Orange County-based mutual funds reported a reasonably good 2021.
Twenty-eight of the 33 funds tracked by the Business Journal reported gains last year, including 15 that topped 10%, according to a Business Journal analysis based on Morningstar data.
Investment giant Pimco, separately, had a good year as well. The Newport Beach firm, with $2.2 trillion in assets under management, reported 64 of its 92 funds had positive gains, including a 54% return by its RealEstateRealReturn Strategy Fund; see last week’s print edition of the Business Journal for more.
Outside of Pimco, the best performer was Pacific Life Insurance Co.’s Pacific Funds Small-Cap Value A (PFEAX), which posted a 34% return, topping its benchmark by 609 basis points.
“It could be an early indication that value [investing] is coming back,” said Carleton Muench, who as vice president of investment oversight and a portfolio manager at Newport Beach-based Pacific Life oversees some $55 billion in assets.

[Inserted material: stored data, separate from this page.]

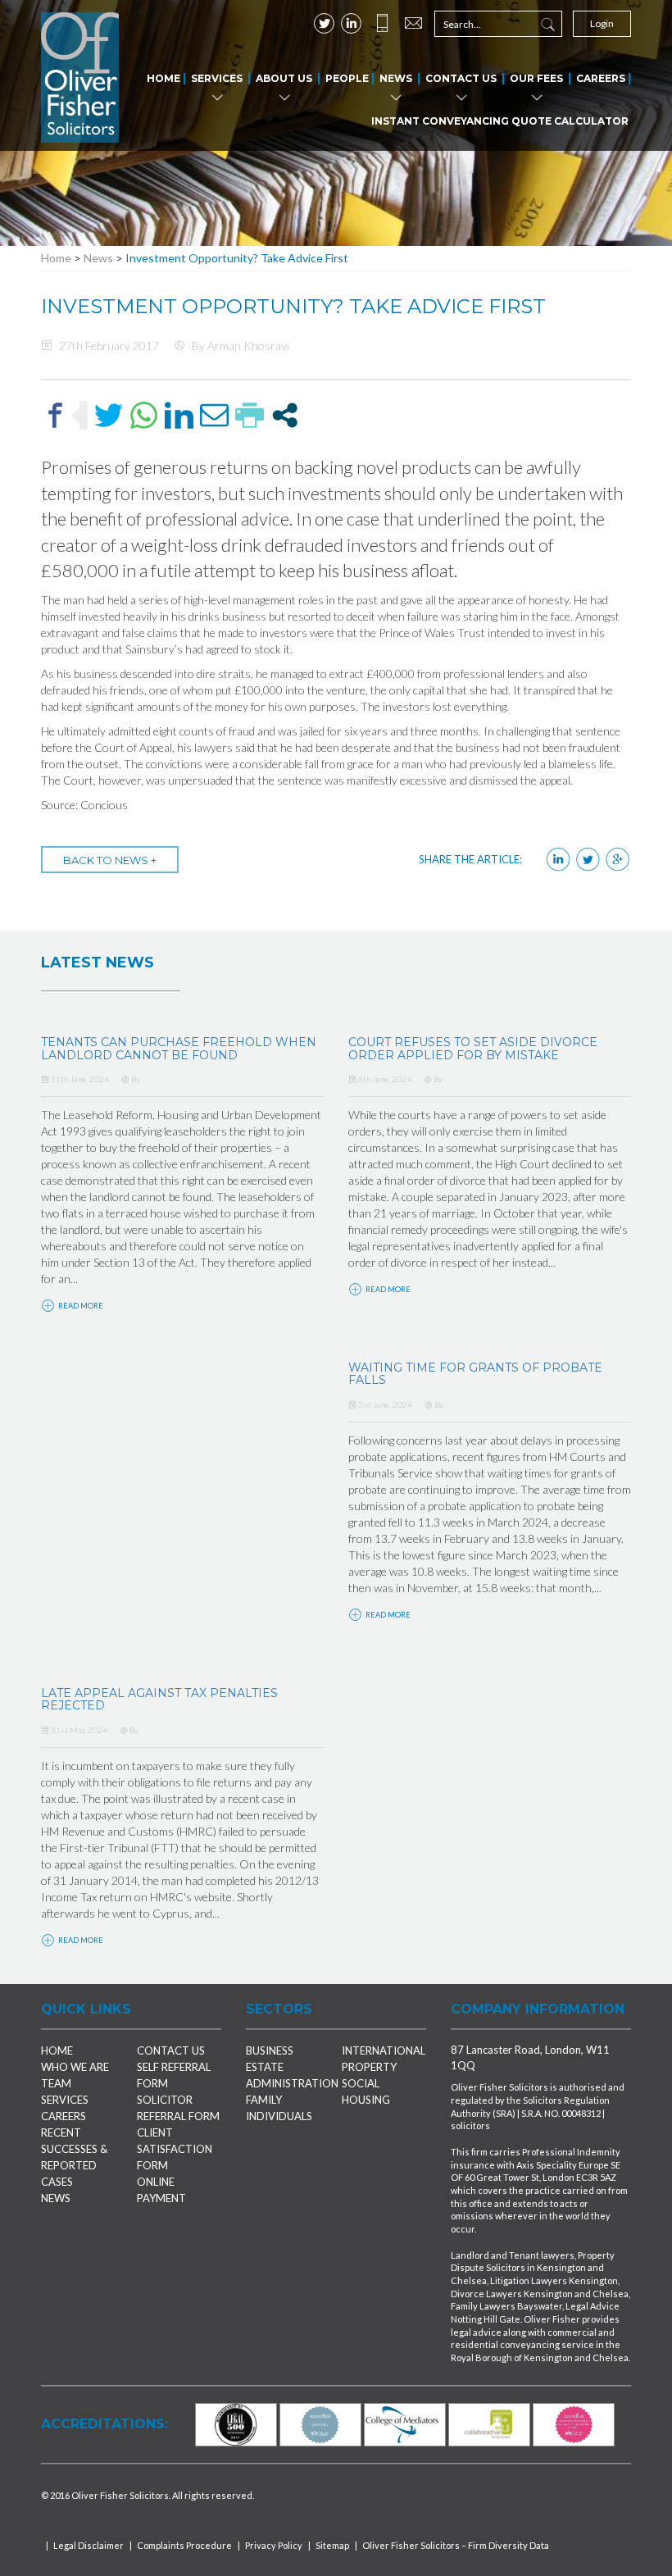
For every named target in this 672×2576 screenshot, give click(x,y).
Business (269, 2050)
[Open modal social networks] (284, 415)
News (395, 78)
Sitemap (332, 2545)
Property (369, 2066)
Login (602, 23)
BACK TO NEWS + (110, 860)
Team (56, 2083)
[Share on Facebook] (55, 415)
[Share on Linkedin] (179, 415)
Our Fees (536, 78)
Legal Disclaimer (88, 2545)
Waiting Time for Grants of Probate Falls (475, 1373)
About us (284, 78)
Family (264, 2099)
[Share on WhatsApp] (143, 415)
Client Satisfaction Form (174, 2149)
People (347, 78)
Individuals (279, 2116)
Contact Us (461, 78)
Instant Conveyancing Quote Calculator (500, 121)
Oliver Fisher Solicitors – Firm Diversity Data (455, 2545)
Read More (80, 1305)
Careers (600, 78)
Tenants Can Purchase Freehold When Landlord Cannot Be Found (178, 1048)
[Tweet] (108, 415)
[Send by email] (214, 415)
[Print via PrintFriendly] (249, 415)
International (383, 2050)
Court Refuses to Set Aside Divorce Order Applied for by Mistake (472, 1048)
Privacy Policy (273, 2545)
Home (163, 78)
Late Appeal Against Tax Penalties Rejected (159, 1699)
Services (217, 78)
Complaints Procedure (184, 2545)
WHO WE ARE (75, 2066)
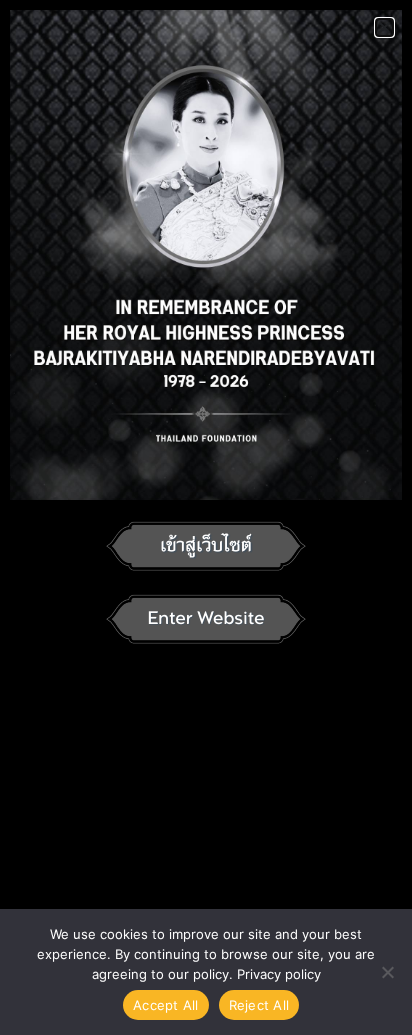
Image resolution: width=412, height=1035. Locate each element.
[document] (206, 517)
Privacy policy (279, 974)
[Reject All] (387, 972)
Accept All (166, 1005)
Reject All (259, 1005)
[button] (384, 27)
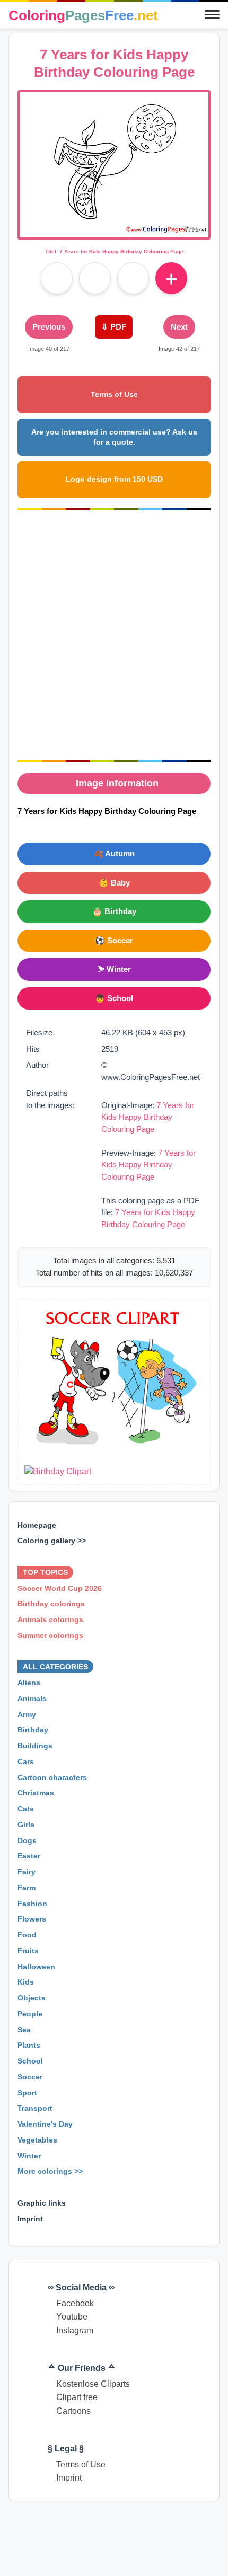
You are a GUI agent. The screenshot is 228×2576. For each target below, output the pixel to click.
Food (27, 1935)
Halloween (36, 1966)
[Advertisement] (114, 635)
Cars (25, 1761)
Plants (28, 2045)
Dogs (27, 1840)
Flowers (31, 1919)
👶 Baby (114, 882)
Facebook (75, 2303)
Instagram (74, 2330)
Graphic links (41, 2203)
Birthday (32, 1730)
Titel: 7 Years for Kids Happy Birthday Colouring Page (114, 251)
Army (26, 1714)
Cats (25, 1808)
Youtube (71, 2316)
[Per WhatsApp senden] (133, 278)
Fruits (28, 1950)
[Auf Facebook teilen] (57, 278)
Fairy (26, 1871)
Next (179, 326)
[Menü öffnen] (212, 15)
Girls (25, 1824)
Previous (48, 326)
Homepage (36, 1525)
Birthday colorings (51, 1604)
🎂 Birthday (114, 911)
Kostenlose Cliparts (93, 2383)
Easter (28, 1856)
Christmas (35, 1793)
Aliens (28, 1682)
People (29, 2014)
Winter (29, 2156)
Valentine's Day (45, 2124)
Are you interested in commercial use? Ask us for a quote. (114, 437)
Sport (27, 2092)
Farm (26, 1887)
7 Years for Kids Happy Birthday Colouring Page (147, 1117)
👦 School (114, 998)
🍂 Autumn (114, 853)
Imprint (30, 2219)
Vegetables (37, 2140)
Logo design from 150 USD (114, 479)
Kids (25, 1982)
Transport (34, 2108)
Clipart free (77, 2397)
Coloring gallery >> (51, 1541)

The small-cap value index advanced 28% in 2021 versus 2.8% for small-cap growth. The disparity in results was the second-largest calendar year spread between the style indexes since their 1979 inception.
Pacific’s value fund, which is managed by subadvisor Rothschild & Co. Asset Management, benefitted from several stock selections, such as a rebound in industrial companies like Magnolia Oil and Gas, Atkore Inc. and Herc Holdings, Muench said. It was underweight on healthcare investments while overweight on consumer discretionary investments, which benefited from airline travel picking up last year, he added.
In fact, six of Pacific Life’s 13 funds tracked by the Business Journal reported topping 10% growth.
$45.8B AUM
Collectively, the 33 funds manage $45.8 billion in assets. The largest fund is Laguna Beach’s WCM Focused International Growth Institutional (WCMIX), which has $28.9 billion in assets; see the Jan. 17 print edition of the Business Journal for more on WCM.
Seven of the funds have more than $1 billion in assets while 14 have assets from $100 million to $1 billion and the remaining 11 have less than $100 million in assets.
Although only one of the funds beat the S&P; 500’s 27% return last year, 16 funds did top their benchmarks, according to Morningstar.
The Al Frank Fund Class (VALUX) was another OC fund that took advantage of its value orientation to rank No. 3 on the Business Journal’s list with a 25% return.
The fund is managed by AFAM Capital, an Aliso Viejo wealth manager that was purchased in 2018 by Kovitz Investment Group.
“We had sizable gains in information technology sector,” said portfolio manager John Buckingham, who oversees $900 million in assets under management.
“We’re very disciplined and consistent. We’ve always been a value oriented fund.”
Buckingham is editor of the Prudent Speculator, which Barron’s once proclaimed as “The Little Newsletter that Crushed the Market” during its 40-year history of predictions.
Schiff’s Gold
The worst performing fund was EuroPac Gold A (EPGFX), which fell 18% and now has $212 million AUM. A big reason was a 3.5% drop in gold prices, its worst performance since 2015.
The fund belongs to the Peter Schiff-founded Euro Pacific Capital Inc. in Newport Beach.
In a prior interview with the Business Journal, Schiff, who hosts his own radio show, said his funds are for investors who want to hedge the risk of a U.S. collapse and it does poorly when the dollar rises.
In 2016, his EuroPac International Value Fund (EPIVX) did something unusual in the investment world: It rocketed to No.1 on a Morningstar ranking from 100th place in 2015. Last year was just as tumultuous: the fund, fell from the No. 2 in 2020 to the No. 91 percentile rank in 2021, even though it returned 7.1% last year.